* Exercise task
In the records below, change every "screenshot" to "capture" and write out all of the records with nothing else altered, leaving out the pictures.

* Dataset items
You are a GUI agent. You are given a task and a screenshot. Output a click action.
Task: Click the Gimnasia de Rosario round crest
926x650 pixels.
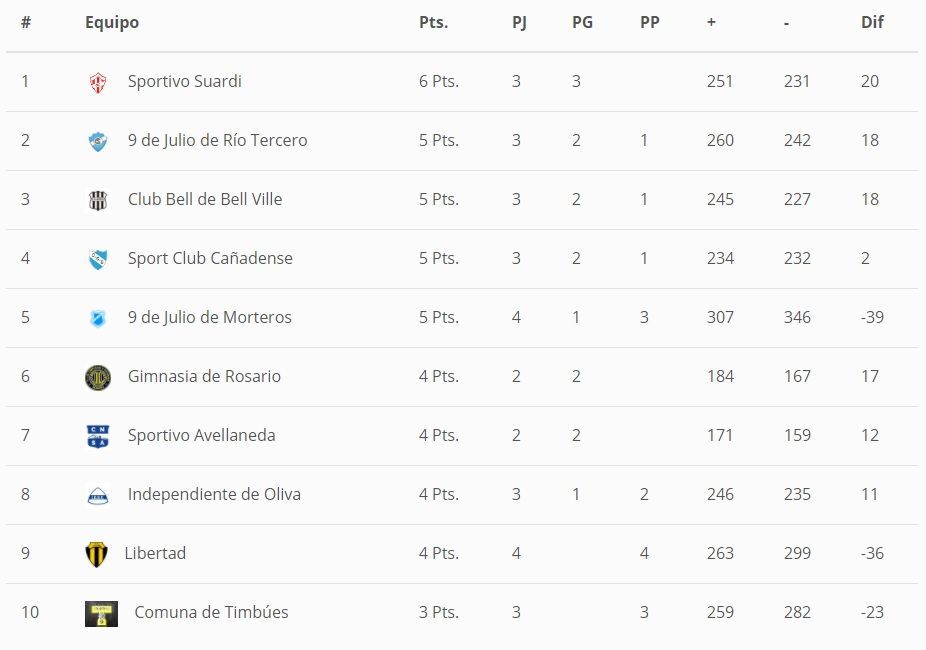(x=98, y=377)
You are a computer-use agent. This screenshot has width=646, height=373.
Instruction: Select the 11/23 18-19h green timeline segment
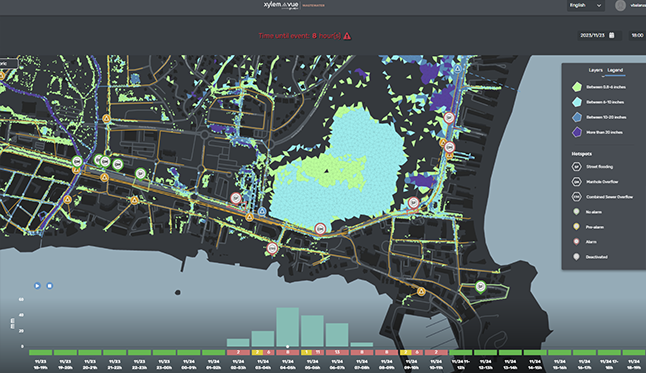point(40,352)
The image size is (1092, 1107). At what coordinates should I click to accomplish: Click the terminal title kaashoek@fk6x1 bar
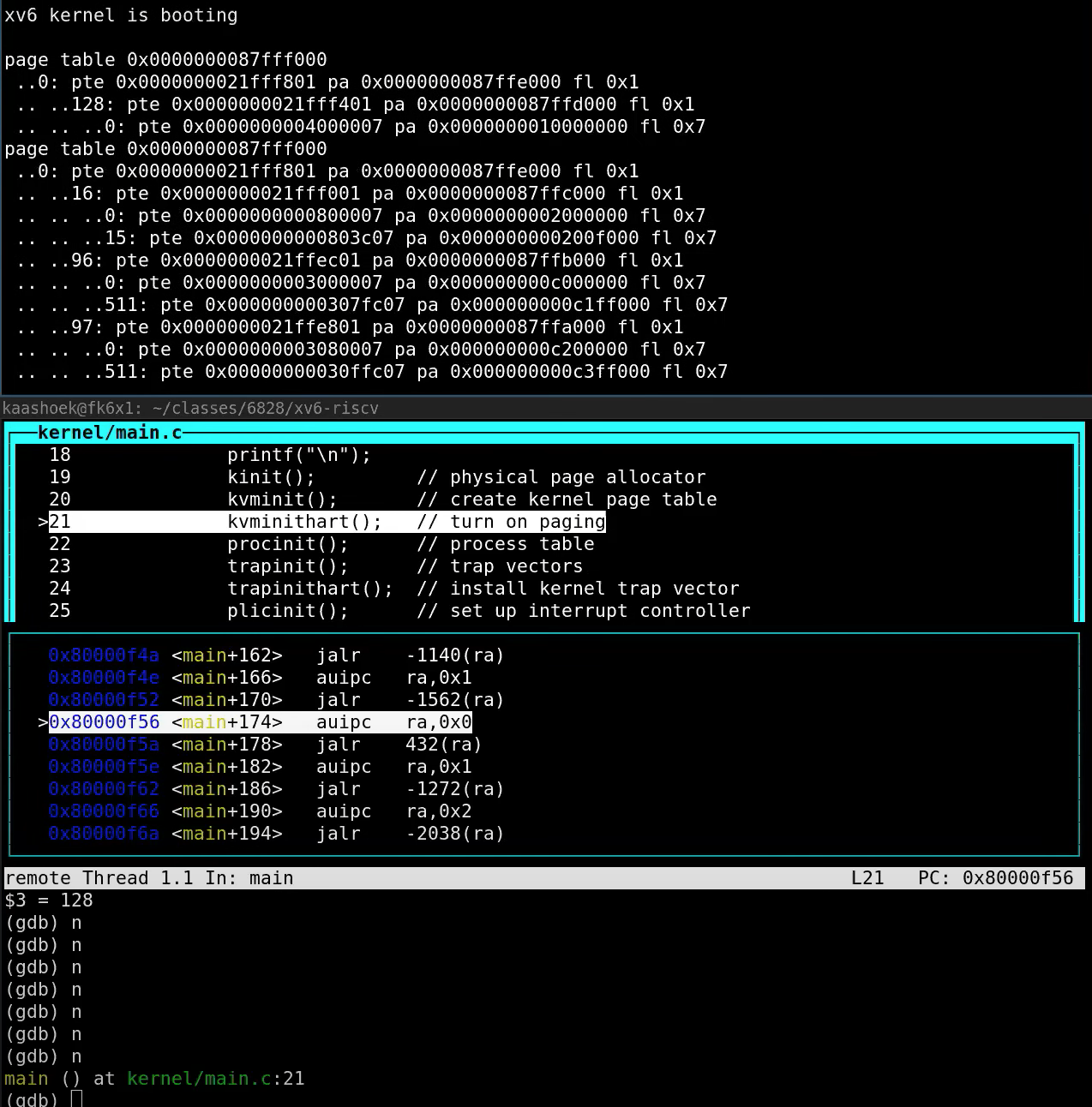point(190,408)
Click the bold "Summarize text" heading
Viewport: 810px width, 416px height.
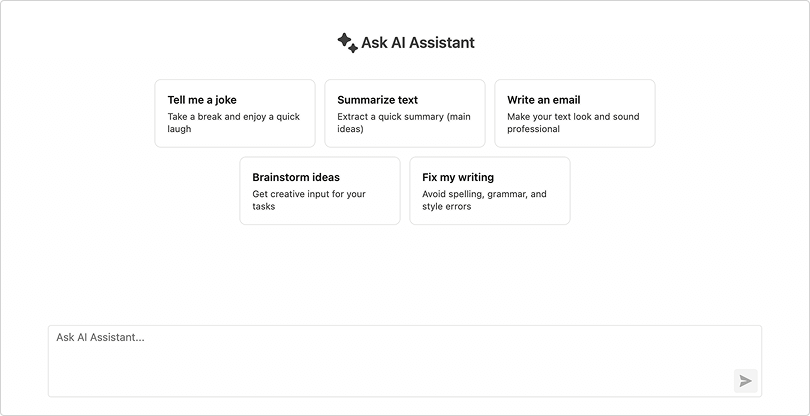(378, 100)
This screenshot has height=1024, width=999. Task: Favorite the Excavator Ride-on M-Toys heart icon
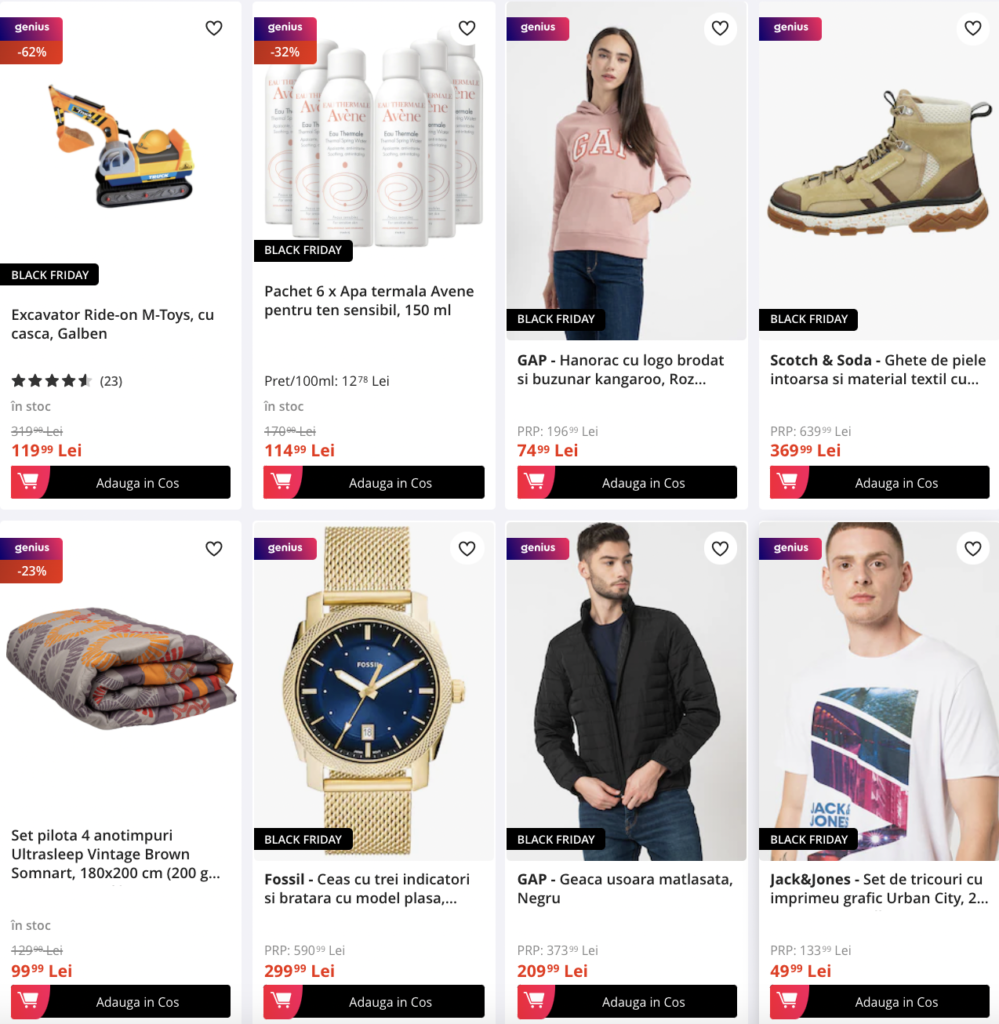point(214,28)
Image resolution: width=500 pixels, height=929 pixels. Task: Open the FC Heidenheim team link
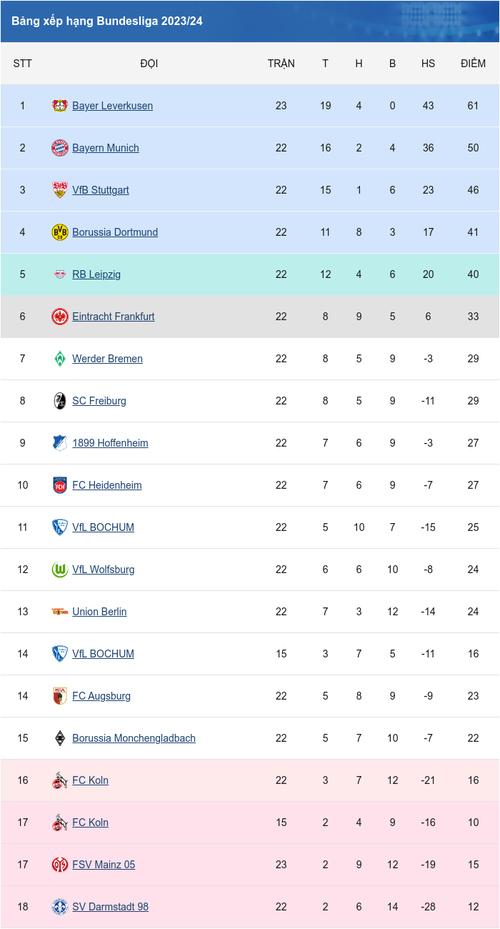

* Output for this exercise
You are a GUI agent. You are given a task and a capture. Output a click action.
Task: Click the Gimnasia de Rosario round crest
926x650 pixels.
(x=98, y=377)
You are a computer-use agent. This capture has width=646, height=373.
Instruction: Select the 11/23 18-19h green timeline segment
point(40,352)
The image size is (1092, 1107). At what coordinates should I click to accomplish: Click the terminal title kaashoek@fk6x1 bar
point(190,408)
Click the bold "Summarize text" heading
Viewport: 810px width, 416px height.
(378, 100)
This capture has height=1024, width=999. Task: Favorite the Excavator Ride-on M-Toys heart icon
point(214,28)
Image resolution: width=500 pixels, height=929 pixels. Task: Open the FC Heidenheim team link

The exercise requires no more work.